We Just Got One Step Closer to Killing the Password

Illustration for article titled We Just Got One Step Closer to Killing the Password

The FIDO Alliance, whose members include everyone from Google to Samsung, just announced new password-free standards for regular and two-step authentication. In other words, the entire tech industry now has protocol for letting you sign into accounts without a password. Get ready for everything but typing out *****.


Disparate companies have been offering password-killing solutions for years, but the lack of a common standards tended to make things more difficult than they needed to be. Now, the new FIDO specifications promise "to make authentication simpler and stronger for all." Any app or website should now be able to depend on devices like USB hardware tokens or biometric data like fingerprints in order to authenticate users. You've been able to do this with some services, like Google, for a while, but the new standards should (hopefully) blow the lid off of adoption.

It's a little unclear what this new password-free landscape will end up looking like, but FIDO's new standards will shape the terrain dramatically. There's more work to do. Apple's TouchID still needs deeper integration, for one. Bluetooth and NFC-enabled devices also aren't yet supported, however, so everything has to be plugged in. But today, we're one step closer to forgetting all of our passwords regardless. [FIDO Alliance]

Image via Shutterstock


As painful as passwords are, I don't see good things coming from replacing them with a physical object (device or anatomy (biometrics).

Having to rely on physical devices is a pain. What happens when you misplace or lose your physical security 'key'? Right, you'll tell me that the security will be in everyone's phone so there's no need to keep track of a separate device - and that will work great because everyone in the world always has a smart phone with them 24-7, and no one ever misplaces or breaks their phone and phone batteries last forever and knowing that people have a 'master' password in their phones wouldn't provide any additional incentive to steal cellphones. Sounds great.

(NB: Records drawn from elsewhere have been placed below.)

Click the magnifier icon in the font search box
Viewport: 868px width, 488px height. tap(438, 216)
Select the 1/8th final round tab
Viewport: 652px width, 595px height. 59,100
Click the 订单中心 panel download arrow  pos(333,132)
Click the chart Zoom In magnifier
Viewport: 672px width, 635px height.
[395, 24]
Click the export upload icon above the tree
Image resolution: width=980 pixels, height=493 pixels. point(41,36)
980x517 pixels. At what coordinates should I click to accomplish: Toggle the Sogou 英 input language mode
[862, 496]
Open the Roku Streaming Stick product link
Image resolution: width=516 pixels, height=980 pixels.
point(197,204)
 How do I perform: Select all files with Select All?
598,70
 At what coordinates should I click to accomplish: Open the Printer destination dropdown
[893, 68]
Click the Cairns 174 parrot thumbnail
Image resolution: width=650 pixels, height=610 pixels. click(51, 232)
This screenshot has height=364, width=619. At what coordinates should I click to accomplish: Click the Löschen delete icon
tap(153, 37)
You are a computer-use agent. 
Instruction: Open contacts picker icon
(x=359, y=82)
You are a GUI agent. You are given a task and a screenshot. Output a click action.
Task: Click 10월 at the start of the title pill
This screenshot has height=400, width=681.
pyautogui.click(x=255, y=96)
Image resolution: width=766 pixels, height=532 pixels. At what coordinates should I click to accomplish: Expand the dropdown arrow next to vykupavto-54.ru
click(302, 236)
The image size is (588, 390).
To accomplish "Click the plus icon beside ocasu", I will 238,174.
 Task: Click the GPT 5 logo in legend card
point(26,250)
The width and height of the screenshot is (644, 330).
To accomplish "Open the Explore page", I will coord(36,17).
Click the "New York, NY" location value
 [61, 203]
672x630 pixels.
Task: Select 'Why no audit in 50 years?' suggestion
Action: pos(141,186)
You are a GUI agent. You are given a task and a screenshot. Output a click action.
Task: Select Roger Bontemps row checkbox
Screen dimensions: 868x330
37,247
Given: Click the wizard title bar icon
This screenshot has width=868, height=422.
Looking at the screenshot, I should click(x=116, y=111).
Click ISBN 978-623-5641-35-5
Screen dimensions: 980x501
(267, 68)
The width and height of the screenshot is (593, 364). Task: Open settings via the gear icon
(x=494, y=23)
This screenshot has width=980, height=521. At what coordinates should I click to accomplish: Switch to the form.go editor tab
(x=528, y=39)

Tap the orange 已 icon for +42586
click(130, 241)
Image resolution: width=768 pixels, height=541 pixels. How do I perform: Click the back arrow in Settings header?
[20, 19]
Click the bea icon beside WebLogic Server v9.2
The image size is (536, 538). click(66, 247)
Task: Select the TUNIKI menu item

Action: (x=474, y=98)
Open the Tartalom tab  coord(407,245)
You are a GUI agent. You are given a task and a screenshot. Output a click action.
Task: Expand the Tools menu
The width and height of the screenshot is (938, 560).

Biometrics on the other hand don't have the downside of having to keep track of a device or object because it's linked specifically and only to some unique aspect of a person's physical identity (fingerprint/retina/whatever) so would appear at quick glance that seems both more convenient AND more secure, but stop to think about what that means. Every time you access any device or web page or app or service that requires biometric authentication, you are transmitting your unique unchangeable biometric data. That data has to be encrypted and then is sent somewhere to be authenticated (just like when you type a password in today). So, I guess if you believe that security standards will prevent anyone from being able to intercept or decrypt and re-use your biometric data then you don't worry about this. In reality if you think this you are hopelessly naive, because you SHOULD worry about, but you won't because ignorance is bliss. Today keylogger viruses/apps record what keys you press tomorrow the apps will record your biometric data before it is encrypted and sent to whoever is authenticating your identity. Today identity thieves use credit/bank card skimmers to record the data on your bank/cc, tomorrow it will be biometric skimmers that record your biometric data.

Today, if your password gets stolen you can contact the company the pw is associated with and reset it. What happens when your 'password' is biometric data that can't be changed? Once your biometric data has been stolen how to you 'reset' your biometric data(password)? How is an authentication service going to be able to tell the difference between you sending your fingerprint and a hacker sending your fingerprint?

Passwords for normal use are very secure when used correctly, and simply making ALL password authentication require 2 or 3 factor authentication would make them as safe as anyone needs them to be for normal use. For data centers and IT organizations who have access to servers and databases I can see why they might want to rely on physical keys as part of a 2 or 3 factor authentication system, but for normal people doing banking, paying bills, purchasing, physical devices that replace passwords provide a false sense of security, little more.

All the examples I've heard of where a 2-factor authentication system has been compromised were not because of the 2-factor authentication, but because someone figured out a way to exploit a company's loose 'password reset' funtions. Can anyone point out an example of where a 2-factor authentication system with proper complex passwords and a secure password-reset function was compromised?